PCA was performed using IBM SPSS Statistics for Windows, version 26 (IBM Corp., Armonk, NY, USA). The peak areas of 15 common peaks in HPLC fingerprint were subjected to PCA. The characteristic value and contribution rates are shown in Table S7 in Supporting Information. PCA effectively displayed the differences between the 16 batches of PC. The first three principal components (P1–3) had an Eigenvalue greater than 1, and their cumulative variance contribution rate was 85.441%. This means that the obtained three principal components could be used to represent most of the information of the original 15 common peaks. Therein, P1, P2, and P3 accounted for 52.723%, 22.061%, and 10.658% of the total contribution rate, respectively. The Factor load matrix reflects the contribution and action direction of each variable to the principal component. It is listed in Table S8 in Supporting Information that common peaks F3, F5, F6, F7, F10, and F12 contributed significantly to P1; common peaks F1, F8, F11, and F15 contributed more to P2, and common peaks F4 contributed more to P3. The peaks that contributed more were positively correlated with P1, P2, and P3. These PCA results showed that the quality difference of 16 batches of PC was not the contribution of a single component but the interaction of multiple components.

2.6. Heatmap Hierarchical Clustering Analysis

The principle of the heat map is based on the aggregation of a large amount of experimental data to show results intuitively with a progressive color band. Combining heat maps with HCA not only reflects regional variation in the study population through the sparsity and frequency of data but also provides a visual representation of the classification between samples. This analysis was performed by plotting a heat map using the Image GP web mapping tool using the 15 common peak areas of 16 batches of PC as variables, as shown in Figure 4. The figure shows that the 16 batches of PC samples from different places of origin displayed certain clustering characteristics. It can be divided into two categories by places of origin: S15 and S16 are classified into one category, and the remaining samples are placed in another category. The results of the HCA heat map and total TS analysis were verified. The main reason for the difference in the quality of the PC can be seen on the heat map and may be related to the different content of the chemical components. For example, F4, F7, F12, and F13 were higher in S10 but lower in other samples. The same problem exists in samples S15 and S16. F1, F8, F9, F11, F14, and F15 were higher in S15. F3, F5, F6, and F10 were higher in S16. In addition, F4, F5, F6, F7, F12, and F14 (4, DTA; 5, PAA; 6, PAC; 7, EA; 12, DPA; 14, DTA-1) in the 16 batches of PC were high, which can provide a basis for the subsequent quality control of PC and selected as the indicator component to evaluate the overall quality of PC.

3. Materials and Methods

3.1. Materials and Reagents

High-purity deionized water was purified with a Milli-Q System (Millipore, Bedford, MA, USA). HPLC-grade methanol and acetonitrile were purchased from Merck (Darmstadt, Germany). All other reagents were of analytical grade or higher. Vanillin (≥99%), D-glucose anhydrous (≥99%), and oleanolic acid (≥98%) were procured from Beijing Enokai Technology Co., Ltd. (Beijing, China). Dehydropachymic acid (≥98%), poricoic acid B (≥98%), dehydrotumulosic acid (≥98%), poricoic acid A (≥98%), polyporenic acid C (≥95%), 3-epidehydrotumulosic acid (≥95%), dehydrotrametenolic acid (≥98%), and dehydroeburicoic acid (≥98%) were procured from Jiangsu Aikang Biomedical Research and Development Co. Ltd. (Jiangsu, China).

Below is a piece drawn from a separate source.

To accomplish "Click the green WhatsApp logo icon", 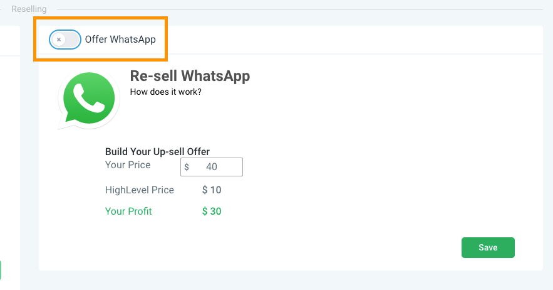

3.2. Samples and Samples Collection

Sixteen batches of PC (5 kg each) were collected from different areas in China. The samples were authenticated by Professor Xue-Fang Li and deposited in the Key Laboratory of Preventing Metabolic Diseases of TCM, Yunnan University of Chinese Medicine (Kunming, China). Specifications of the samples evaluated in the present study are shown in Table S1 and Figure S1 in Supporting Information. PC decoction pieces were stored in a cool and dry plant specimen room at room temperature before testing. After pulverization and sifting through a 50-mesh sieve, the powder of the samples for the 16 batches of PC from different places of origin was stored in sealed plastic bags for study analysis.

3.3. Sample Preparation

Preparation of total TS extract solution [40]. The aforementioned sample powders (5.0 g) were clearly labeled and put into a 150 mL conical flask with a stopper and bottle mouth rough surface, followed by extraction with 100 mL of 75% ethanol for 35 min in an ultrasonic bath. After cooling, the lost weight was supplemented with 75% ethanol. The total triterpenoid extract solutions were stored at 4 °C.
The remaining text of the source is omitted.